Start of Supplied text
A welcome ascent

Long gone are Physical Activity Course Program (PAC) instructor Cressey Merrill’s days of traveling to Eugene and then hauling his student’s equipment in the bed of his pickup truck for the trip back to OSU

scuba locker
Cressey walks to the pool deck from the new Academic and Recreational Dive Center

Long gone are Physical Activity Course (PAC) Program instructor Cressey Merrill’s days of traveling to Eugene and then hauling his student’s equipment in the bed of his pickup truck for the trip back to OSU.

Thanks to a partnership and support by the College of Public Health and Human Sciences (CPHHS) and the Research Office, the OSU Academic and Recreational Dive Center (ARDC) officially opens on October 14, 2016, with an open house.

PAC, part of the CPHHS, funded the construction and renovation of the center, and secured additional funding for new equipment. The Research Office funded the compressor and fill stations. Both programs share the equipment and the space, creating a valuable collaboration.

Take a walk through the dive center and you’ll see how things have come full circle for instructors and their students. Students meet their instructor on the pool deck and then walk through one of the locker’s doors to grab their regulator and buoyancy control device. They then walk into an adjacent room to get their tank and meet back on the pool deck.

Submerging into research

PAC scuba courses are a prerequisite for anyone interested in conducting scientific research. They can also be taken by any student interested in becoming a certified scuba diver. The certification process involves an academic, pool and open water section. An average of 250 students take a scuba class each year.

OSU is one of three scientific diving facilities in Oregon recognized by the American Academy of Underwater Sciences (AAUS) and is leading the way in preparing students for careers involving scientific diving. Diving at OSU has experienced substantial growth over recent years, and Diving and Small Boat Safety Officer Kevin Buch says the timing of the new dive center is perfect.
End of Supplied text
> **Work to complete**
Translate this sentence from the piece on the OSU dive center into Spanish: "An average of 250 students take a scuba class each year."
Start of Excerpted records
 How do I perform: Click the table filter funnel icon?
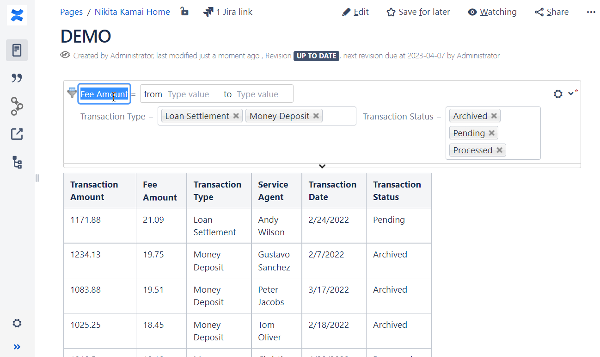(72, 93)
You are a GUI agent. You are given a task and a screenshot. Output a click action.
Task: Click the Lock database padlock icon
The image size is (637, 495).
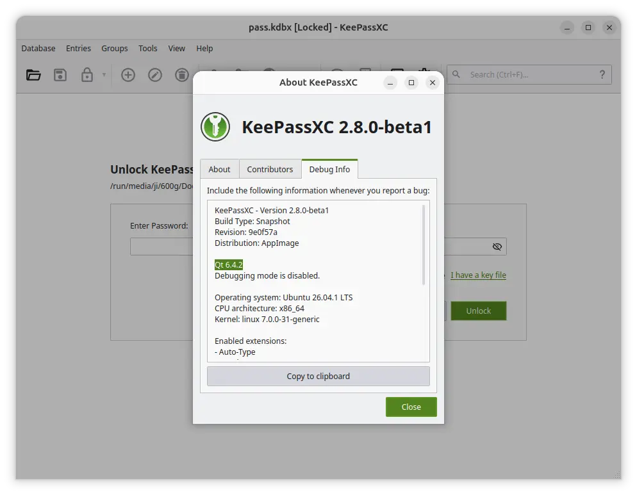[87, 75]
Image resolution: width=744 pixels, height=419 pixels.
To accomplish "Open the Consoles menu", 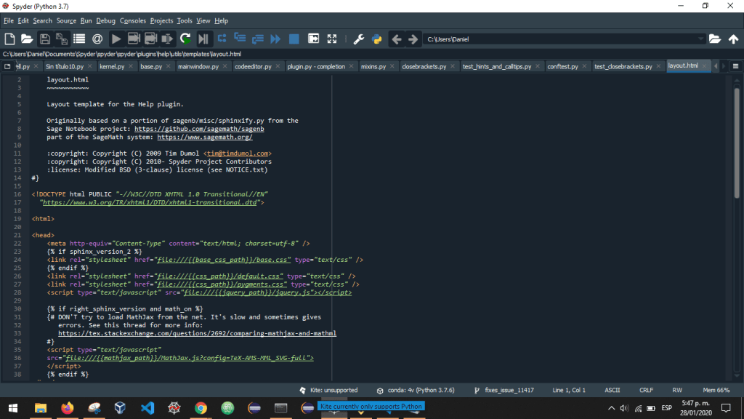I will click(133, 21).
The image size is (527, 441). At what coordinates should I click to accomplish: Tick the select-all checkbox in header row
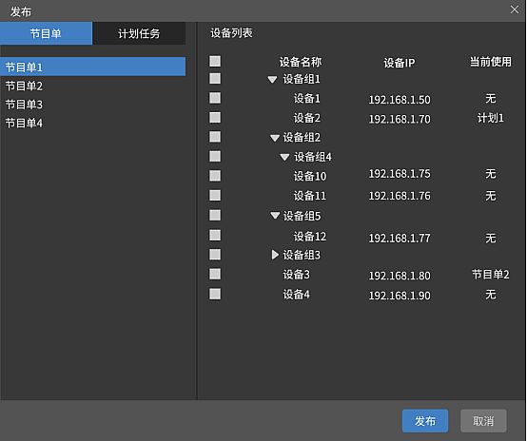click(x=215, y=61)
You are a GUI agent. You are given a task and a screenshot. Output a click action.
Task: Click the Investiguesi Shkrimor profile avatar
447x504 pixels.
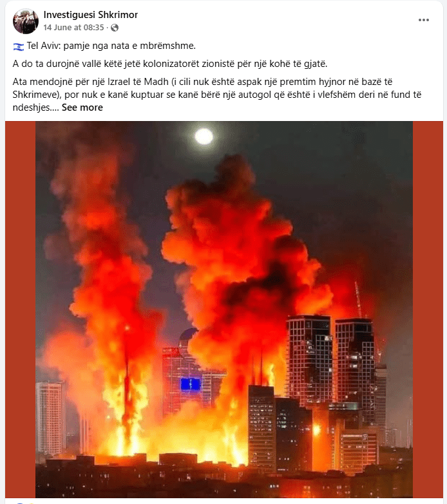pyautogui.click(x=25, y=21)
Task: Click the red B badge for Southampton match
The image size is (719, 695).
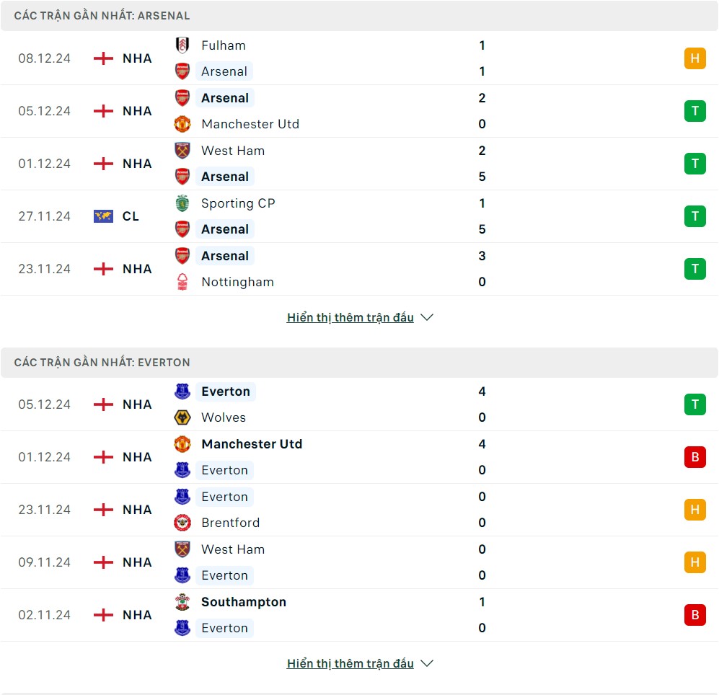Action: [694, 615]
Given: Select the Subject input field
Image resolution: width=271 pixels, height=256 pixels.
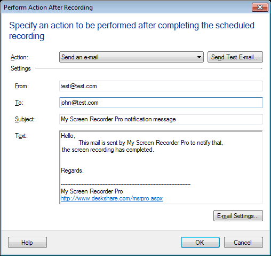Looking at the screenshot, I should (x=161, y=119).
End of Excerpted records
> **Task solution**
Un promedio de 250 estudiantes toman una clase de buceo cada año.